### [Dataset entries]

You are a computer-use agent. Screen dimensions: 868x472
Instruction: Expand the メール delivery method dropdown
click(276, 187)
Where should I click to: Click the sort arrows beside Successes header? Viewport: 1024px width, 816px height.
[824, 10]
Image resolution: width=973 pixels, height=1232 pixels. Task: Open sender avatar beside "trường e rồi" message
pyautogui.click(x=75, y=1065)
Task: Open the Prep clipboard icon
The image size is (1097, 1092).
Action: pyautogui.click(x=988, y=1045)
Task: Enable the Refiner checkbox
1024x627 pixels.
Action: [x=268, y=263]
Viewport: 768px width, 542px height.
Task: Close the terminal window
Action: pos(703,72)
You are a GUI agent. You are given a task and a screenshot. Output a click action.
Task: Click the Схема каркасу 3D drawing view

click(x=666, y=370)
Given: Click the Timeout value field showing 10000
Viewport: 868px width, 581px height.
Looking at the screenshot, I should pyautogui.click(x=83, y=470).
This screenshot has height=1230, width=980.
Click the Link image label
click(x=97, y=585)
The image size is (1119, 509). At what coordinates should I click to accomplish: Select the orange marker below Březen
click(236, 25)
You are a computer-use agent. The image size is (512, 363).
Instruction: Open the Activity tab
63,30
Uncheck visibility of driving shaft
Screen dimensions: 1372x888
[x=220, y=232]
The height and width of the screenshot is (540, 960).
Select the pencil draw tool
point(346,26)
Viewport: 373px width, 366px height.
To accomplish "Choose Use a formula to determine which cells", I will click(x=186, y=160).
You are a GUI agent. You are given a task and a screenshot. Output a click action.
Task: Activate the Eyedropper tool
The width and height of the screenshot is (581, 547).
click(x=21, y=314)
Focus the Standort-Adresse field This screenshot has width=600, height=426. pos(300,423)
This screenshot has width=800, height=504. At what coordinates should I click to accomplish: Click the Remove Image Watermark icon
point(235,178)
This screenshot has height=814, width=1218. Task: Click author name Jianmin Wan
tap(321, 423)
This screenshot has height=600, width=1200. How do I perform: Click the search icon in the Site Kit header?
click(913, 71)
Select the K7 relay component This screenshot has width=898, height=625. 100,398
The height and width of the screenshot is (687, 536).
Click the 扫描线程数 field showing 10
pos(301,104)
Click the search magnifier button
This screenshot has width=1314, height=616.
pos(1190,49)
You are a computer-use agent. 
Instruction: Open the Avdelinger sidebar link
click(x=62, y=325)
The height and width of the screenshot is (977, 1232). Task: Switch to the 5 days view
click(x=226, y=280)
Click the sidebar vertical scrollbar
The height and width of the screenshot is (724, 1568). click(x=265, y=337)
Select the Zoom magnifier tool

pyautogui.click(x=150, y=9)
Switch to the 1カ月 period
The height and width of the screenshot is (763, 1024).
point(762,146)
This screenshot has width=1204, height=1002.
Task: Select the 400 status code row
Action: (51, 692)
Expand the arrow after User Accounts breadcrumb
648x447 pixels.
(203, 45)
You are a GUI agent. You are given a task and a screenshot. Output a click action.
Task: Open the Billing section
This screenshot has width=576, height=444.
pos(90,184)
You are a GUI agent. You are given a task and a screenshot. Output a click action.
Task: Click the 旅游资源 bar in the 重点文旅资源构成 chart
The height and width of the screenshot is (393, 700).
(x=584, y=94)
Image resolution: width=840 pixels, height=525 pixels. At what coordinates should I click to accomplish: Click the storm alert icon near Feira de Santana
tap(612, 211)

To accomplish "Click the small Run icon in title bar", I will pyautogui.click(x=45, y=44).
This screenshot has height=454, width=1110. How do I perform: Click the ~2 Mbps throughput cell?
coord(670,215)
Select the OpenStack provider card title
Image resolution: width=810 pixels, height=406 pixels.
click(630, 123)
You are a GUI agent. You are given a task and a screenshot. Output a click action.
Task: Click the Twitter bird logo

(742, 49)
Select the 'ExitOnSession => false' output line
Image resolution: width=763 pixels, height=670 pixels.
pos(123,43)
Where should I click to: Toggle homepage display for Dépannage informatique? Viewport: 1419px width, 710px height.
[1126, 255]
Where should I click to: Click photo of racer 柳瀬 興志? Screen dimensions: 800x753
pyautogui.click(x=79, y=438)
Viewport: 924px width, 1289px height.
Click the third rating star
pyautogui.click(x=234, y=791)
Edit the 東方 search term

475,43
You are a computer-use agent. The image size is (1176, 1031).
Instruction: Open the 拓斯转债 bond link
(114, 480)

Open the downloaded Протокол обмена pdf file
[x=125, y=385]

### [Work instructions]
What is needed is an exact copy of the entries above, from the first line through the line holding "Task: Enable the Refiner checkbox", with both of those lines kept; please give nothing else.

### [Reply]
You are a computer-use agent. Screen dimensions: 868x472
Instruction: Expand the メール delivery method dropdown
click(276, 187)
Where should I click to: Click the sort arrows beside Successes header? Viewport: 1024px width, 816px height.
[824, 10]
Image resolution: width=973 pixels, height=1232 pixels. Task: Open sender avatar beside "trường e rồi" message
pyautogui.click(x=75, y=1065)
Task: Open the Prep clipboard icon
The image size is (1097, 1092).
Action: pyautogui.click(x=988, y=1045)
Task: Enable the Refiner checkbox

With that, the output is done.